Passage to read:
▼

Monday, May 30, 2016
Living With Type 1 Diabetes: Blood Glucose Testing
Being diagnosed with type 1 diabetes can be extremely scary, especially because most type 1 diabetics are diagnosed as children. After leaving the hospital, the disease is still with you everyday and you must monitor it and control it 24-7. Over the next couple of weeks, we will go over some of the things that will become an everyday responsibility for a type 1 diabetic.
Blood Glucose Testing- This is how you monitor your blood glucose level at any given time. To check your blood sugar you need to first wash your hands, then use a lancing device to poke the tip of your finger to draw blood. Next, touch the edge of the test strip and wait for the results on a blood glucose monitor. A normal range for a type 1 diabetic is 80-120. If levels are higher or lower than normal range, you must take the proper medication that has been discussed between you and your doctor.1
A type 1 diabetic must check their blood glucose often. It is usually recommended that you check your blood glucose at least three times a day.2 Once in the morning, afternoon, and before bed. Type 1 diabetics must also check blood glucose before every meal or snack. This is extremely important because if you do not know blood glucose level, the amount of medication might be too much or too little to get levels back to normal range. It is important to keep a daily log of all blood glucose levels and what times they were checked and take this log to every doctor appointment for review.
As a child, when I left the hospital after being diagnosed with type 1 diabetes, I thought I was never going to have to poke my finger again. Once I got home I realized, after eating a delicious meal, this was something I was going to have to live with for the rest of my life.

▲

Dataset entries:
▼

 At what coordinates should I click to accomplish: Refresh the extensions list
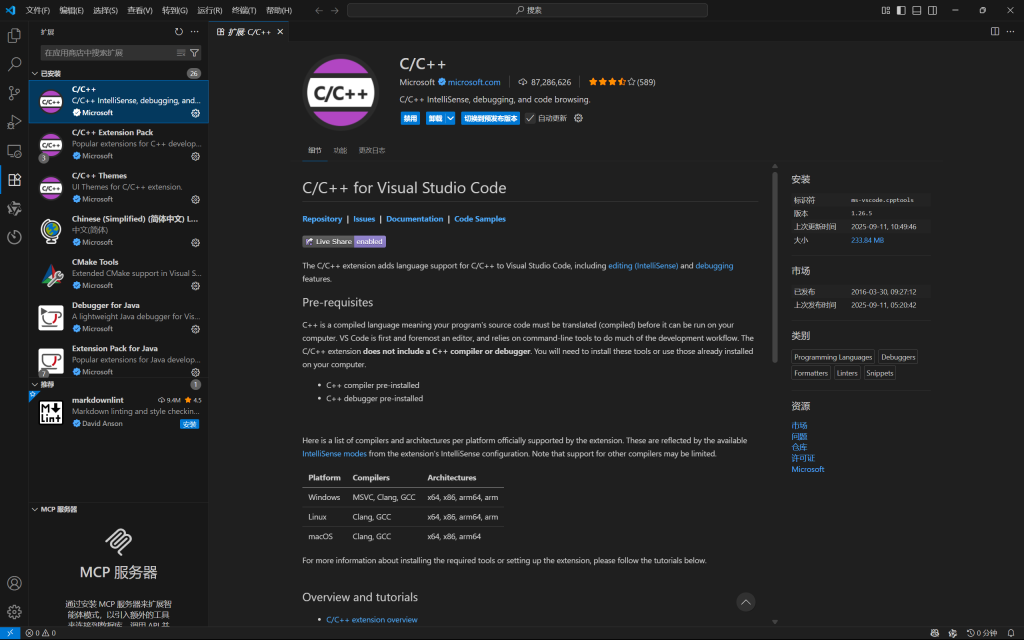coord(179,32)
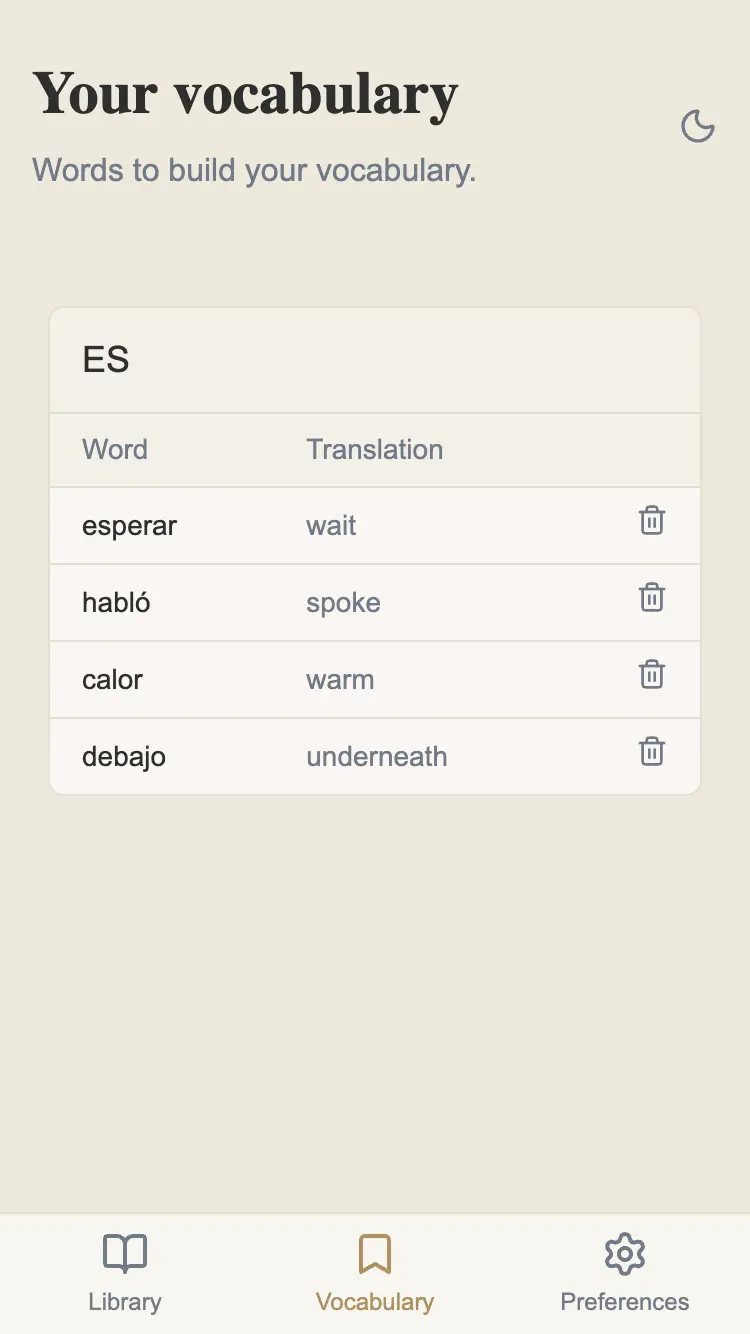Remove 'debajo' via its trash can icon

(x=652, y=751)

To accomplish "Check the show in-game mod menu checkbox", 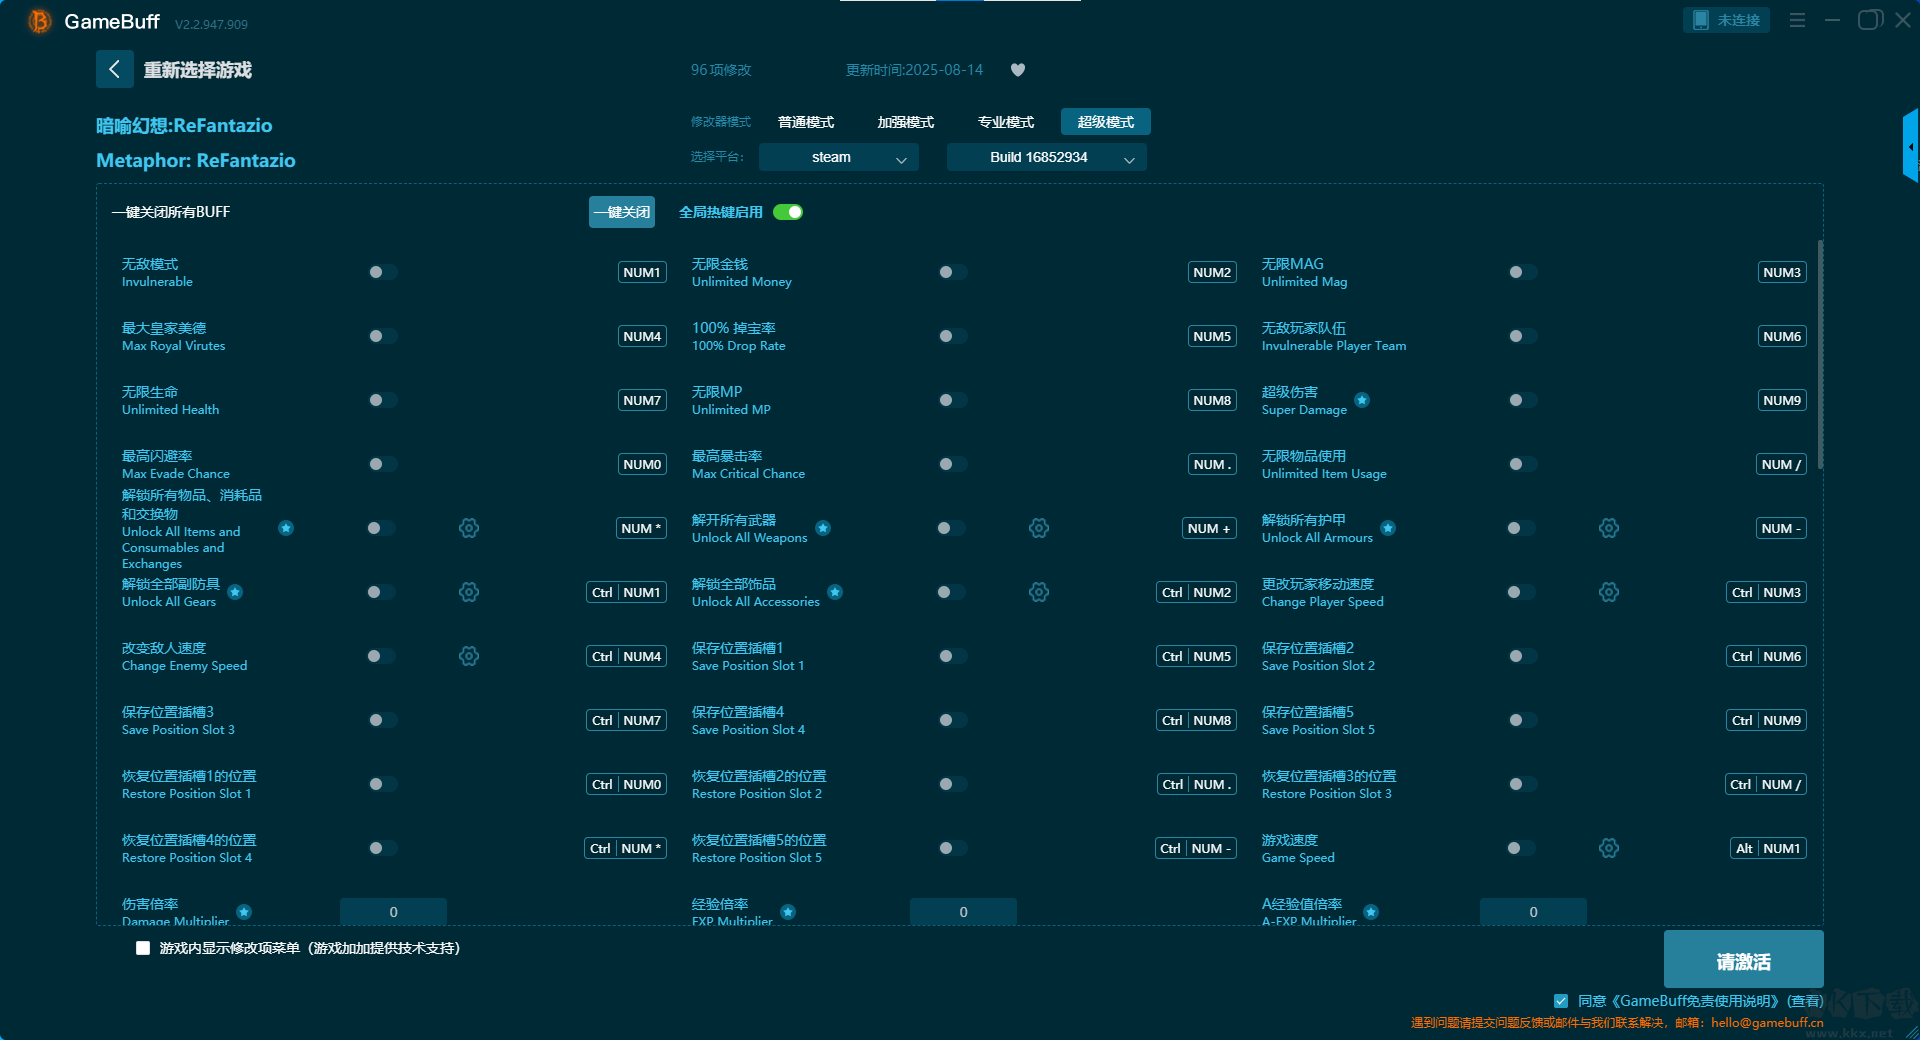I will (143, 948).
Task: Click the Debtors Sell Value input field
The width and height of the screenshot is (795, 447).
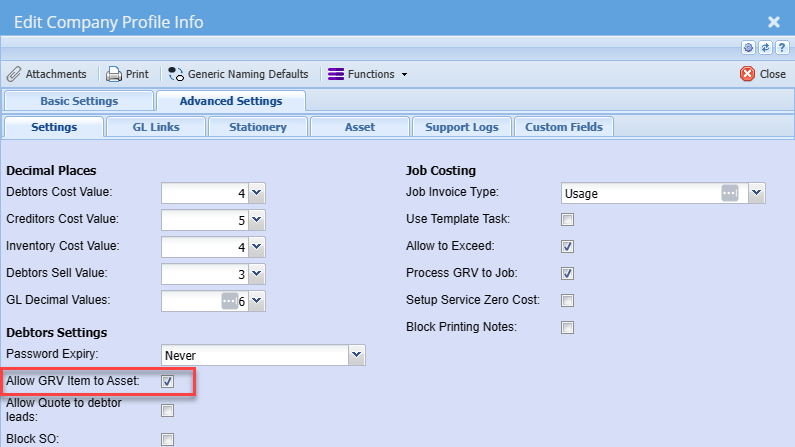Action: coord(204,273)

▲

Exercises:
**a)** According to the post on blood glucose testing, how many times a day is it usually recommended that a type 1 diabetic check blood glucose?
**b)** Reproduce the portion of the post on blood glucose testing starting at "As a child, when" and ending at "of my life.".

Results of the tasks:
**a)** At least three times a day.

**b)**
As a child, when I left the hospital after being diagnosed with type 1 diabetes, I thought I was never going to have to poke my finger again. Once I got home I realized, after eating a delicious meal, this was something I was going to have to live with for the rest of my life.